INSTRUCTIONS FOR THE TASK ▸ Across the entries below, please work out how many lines contain the string "toolbar" and give only the number.

SOURCE MATERIAL ▸
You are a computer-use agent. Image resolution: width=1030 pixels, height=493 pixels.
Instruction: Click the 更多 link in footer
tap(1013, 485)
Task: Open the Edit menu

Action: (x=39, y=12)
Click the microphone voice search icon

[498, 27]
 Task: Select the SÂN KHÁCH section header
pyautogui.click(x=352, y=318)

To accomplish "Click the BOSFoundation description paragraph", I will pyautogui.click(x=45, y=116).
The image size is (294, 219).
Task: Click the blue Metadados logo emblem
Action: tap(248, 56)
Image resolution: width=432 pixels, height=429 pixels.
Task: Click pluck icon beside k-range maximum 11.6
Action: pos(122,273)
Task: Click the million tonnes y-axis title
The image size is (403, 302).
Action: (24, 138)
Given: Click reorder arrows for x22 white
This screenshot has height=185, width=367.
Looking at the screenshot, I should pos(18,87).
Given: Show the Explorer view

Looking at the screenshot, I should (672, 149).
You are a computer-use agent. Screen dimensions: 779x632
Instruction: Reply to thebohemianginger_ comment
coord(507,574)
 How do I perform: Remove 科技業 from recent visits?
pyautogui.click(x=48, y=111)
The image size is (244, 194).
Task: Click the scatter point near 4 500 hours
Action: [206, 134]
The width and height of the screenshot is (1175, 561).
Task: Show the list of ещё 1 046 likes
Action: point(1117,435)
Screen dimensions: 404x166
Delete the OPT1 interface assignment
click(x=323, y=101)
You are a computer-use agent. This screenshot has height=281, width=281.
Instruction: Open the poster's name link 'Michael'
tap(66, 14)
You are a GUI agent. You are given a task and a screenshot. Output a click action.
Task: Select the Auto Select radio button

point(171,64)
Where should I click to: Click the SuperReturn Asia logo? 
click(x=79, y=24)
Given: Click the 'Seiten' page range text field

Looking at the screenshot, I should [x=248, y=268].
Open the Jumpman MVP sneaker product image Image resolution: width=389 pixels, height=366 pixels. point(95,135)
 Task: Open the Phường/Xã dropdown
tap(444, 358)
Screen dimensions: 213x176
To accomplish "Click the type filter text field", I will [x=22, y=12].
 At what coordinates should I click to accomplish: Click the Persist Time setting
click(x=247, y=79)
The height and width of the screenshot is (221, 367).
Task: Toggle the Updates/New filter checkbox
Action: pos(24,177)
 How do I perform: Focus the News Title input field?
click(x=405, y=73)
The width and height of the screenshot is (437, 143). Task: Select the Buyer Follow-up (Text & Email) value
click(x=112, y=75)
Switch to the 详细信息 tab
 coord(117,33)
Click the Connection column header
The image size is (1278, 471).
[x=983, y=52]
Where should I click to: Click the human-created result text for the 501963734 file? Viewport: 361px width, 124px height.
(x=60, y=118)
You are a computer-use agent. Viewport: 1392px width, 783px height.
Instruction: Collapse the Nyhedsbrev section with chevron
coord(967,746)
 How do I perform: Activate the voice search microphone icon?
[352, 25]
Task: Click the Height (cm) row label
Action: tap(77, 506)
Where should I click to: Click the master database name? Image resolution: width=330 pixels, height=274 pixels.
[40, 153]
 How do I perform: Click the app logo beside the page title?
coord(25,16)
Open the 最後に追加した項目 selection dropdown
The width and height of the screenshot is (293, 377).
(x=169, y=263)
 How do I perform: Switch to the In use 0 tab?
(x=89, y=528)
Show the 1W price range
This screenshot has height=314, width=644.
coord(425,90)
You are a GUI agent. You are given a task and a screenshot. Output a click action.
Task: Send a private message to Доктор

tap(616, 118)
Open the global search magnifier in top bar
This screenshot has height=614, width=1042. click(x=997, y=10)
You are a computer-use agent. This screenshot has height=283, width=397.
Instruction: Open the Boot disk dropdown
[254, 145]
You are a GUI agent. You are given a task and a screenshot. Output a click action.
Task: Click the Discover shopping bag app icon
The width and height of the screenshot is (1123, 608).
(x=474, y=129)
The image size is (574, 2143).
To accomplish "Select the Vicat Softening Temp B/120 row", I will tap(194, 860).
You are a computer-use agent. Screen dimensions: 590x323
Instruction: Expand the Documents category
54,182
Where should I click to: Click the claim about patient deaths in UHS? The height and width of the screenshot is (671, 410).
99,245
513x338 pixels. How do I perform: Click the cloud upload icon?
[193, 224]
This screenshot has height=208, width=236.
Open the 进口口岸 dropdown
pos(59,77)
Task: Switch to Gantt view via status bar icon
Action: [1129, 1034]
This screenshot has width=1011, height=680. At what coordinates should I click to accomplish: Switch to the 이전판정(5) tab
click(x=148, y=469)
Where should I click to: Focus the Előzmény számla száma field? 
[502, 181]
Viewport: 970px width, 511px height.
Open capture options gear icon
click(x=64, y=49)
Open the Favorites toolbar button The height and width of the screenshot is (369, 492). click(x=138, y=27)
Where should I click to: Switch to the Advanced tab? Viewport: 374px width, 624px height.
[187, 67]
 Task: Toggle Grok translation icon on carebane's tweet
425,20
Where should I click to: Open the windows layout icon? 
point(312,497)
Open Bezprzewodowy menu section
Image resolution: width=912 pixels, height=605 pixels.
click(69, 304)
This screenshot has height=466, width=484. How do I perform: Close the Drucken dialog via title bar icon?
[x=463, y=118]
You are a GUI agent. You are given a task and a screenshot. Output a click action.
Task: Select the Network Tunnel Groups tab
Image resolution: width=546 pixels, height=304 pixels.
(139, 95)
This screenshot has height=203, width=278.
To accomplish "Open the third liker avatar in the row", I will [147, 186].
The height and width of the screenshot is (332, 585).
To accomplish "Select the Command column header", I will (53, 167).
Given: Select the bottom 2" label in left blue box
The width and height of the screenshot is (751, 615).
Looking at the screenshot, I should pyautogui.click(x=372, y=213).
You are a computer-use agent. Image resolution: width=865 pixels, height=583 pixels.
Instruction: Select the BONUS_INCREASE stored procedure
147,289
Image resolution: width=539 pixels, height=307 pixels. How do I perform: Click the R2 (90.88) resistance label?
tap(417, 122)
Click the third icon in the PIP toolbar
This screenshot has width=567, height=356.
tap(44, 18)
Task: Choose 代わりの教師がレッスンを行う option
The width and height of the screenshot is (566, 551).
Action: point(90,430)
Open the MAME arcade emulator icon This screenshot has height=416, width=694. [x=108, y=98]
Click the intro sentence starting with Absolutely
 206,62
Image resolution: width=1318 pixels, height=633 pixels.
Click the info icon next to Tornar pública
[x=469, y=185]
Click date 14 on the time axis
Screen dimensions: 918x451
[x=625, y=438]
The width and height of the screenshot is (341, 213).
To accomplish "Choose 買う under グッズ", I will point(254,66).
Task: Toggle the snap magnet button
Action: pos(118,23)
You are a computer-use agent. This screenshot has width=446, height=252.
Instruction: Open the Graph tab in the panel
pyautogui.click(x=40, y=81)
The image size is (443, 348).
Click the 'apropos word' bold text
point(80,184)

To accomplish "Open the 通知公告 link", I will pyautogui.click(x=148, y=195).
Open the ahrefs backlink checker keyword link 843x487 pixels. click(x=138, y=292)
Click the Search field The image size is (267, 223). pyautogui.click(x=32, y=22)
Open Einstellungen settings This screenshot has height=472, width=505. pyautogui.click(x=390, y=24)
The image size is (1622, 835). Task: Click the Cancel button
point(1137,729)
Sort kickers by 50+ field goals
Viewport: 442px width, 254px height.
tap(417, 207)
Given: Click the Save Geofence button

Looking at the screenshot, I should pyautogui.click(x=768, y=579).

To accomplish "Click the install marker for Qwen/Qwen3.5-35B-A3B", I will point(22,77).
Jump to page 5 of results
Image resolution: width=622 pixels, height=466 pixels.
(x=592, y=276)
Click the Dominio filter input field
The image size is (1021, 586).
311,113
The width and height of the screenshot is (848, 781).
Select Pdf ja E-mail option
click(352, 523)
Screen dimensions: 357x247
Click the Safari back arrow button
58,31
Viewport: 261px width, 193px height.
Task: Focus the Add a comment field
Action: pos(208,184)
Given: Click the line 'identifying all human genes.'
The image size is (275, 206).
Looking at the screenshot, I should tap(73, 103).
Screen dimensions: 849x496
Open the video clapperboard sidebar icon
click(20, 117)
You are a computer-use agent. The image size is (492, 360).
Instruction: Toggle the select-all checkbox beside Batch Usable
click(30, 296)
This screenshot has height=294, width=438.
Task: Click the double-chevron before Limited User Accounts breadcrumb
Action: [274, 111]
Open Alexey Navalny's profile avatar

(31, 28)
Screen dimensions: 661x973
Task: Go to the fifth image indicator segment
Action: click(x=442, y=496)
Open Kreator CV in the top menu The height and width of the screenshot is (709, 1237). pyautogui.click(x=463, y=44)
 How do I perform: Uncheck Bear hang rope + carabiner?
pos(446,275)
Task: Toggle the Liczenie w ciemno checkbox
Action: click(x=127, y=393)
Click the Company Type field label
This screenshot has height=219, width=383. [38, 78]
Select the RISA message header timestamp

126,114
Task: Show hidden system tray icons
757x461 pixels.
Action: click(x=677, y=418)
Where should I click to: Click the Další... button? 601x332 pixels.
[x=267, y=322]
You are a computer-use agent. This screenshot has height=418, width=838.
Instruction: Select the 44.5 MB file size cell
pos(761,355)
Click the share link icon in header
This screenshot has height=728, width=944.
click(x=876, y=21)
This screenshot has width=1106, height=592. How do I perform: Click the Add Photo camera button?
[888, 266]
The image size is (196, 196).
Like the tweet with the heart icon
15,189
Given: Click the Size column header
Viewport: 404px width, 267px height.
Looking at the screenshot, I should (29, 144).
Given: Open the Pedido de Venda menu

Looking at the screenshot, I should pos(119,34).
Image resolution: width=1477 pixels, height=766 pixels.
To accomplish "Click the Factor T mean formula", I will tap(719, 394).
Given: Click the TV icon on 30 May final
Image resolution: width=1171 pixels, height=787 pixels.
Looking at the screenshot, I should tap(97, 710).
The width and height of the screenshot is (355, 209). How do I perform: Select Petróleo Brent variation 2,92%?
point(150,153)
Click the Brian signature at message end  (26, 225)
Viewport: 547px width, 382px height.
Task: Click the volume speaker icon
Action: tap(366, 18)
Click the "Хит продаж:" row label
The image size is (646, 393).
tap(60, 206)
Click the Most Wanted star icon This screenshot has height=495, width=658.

TASK SOLUTION ▸ 2